┌─ Exercise materials
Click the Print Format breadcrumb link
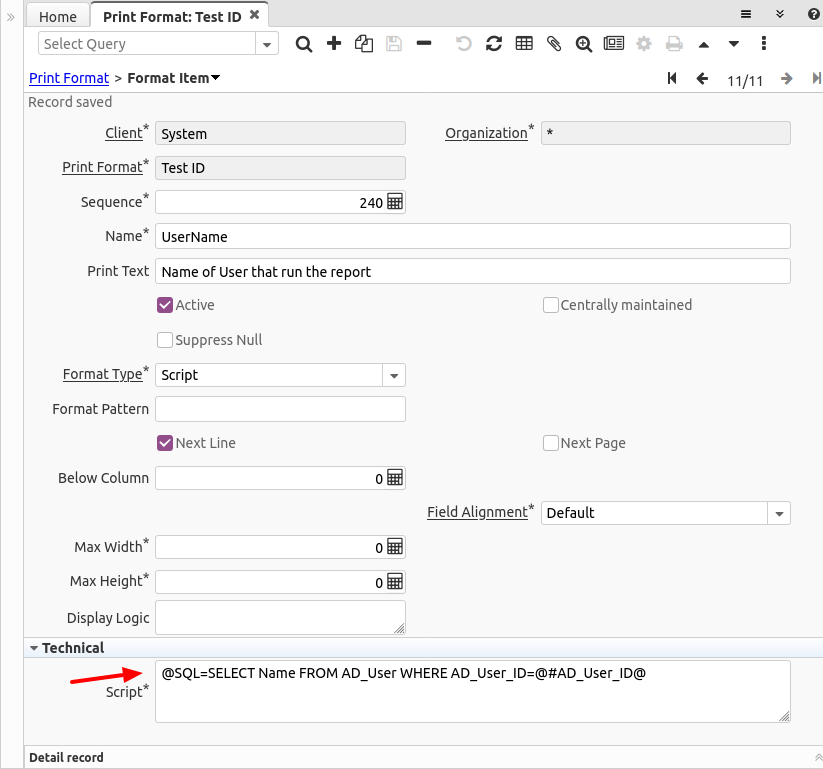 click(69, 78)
└─
┌─ Exercise materials
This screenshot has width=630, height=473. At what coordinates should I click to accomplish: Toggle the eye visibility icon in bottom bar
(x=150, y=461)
└─
┌─ Exercise materials
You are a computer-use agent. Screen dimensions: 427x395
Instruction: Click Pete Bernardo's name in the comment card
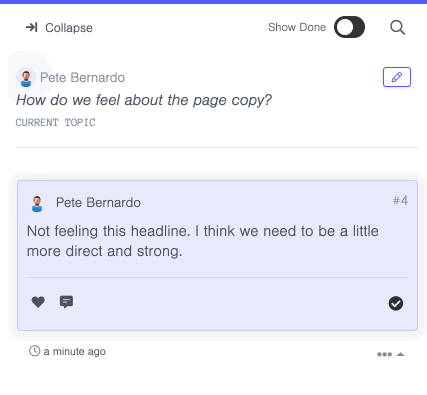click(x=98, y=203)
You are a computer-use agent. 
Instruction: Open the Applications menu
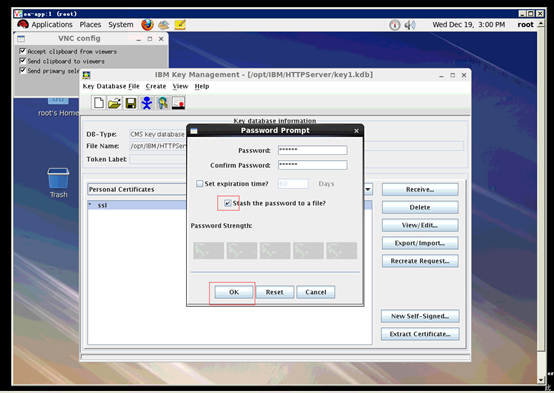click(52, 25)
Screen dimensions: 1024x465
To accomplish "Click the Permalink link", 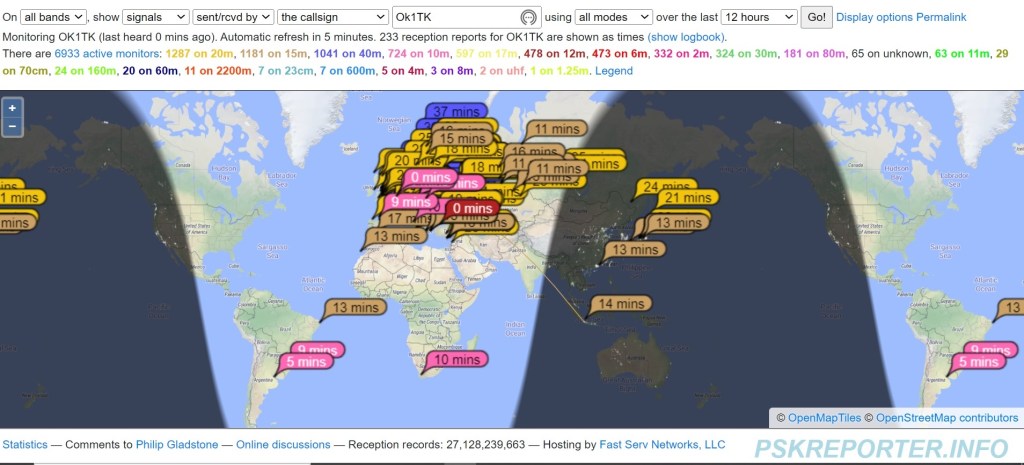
└─
# What is being asked:
List every line of the listing above that contains the word "Instruction", copying each line in full.

# Full output:
Instruction: Click Pete Bernardo's name in the comment card
Instruction: Open the Applications menu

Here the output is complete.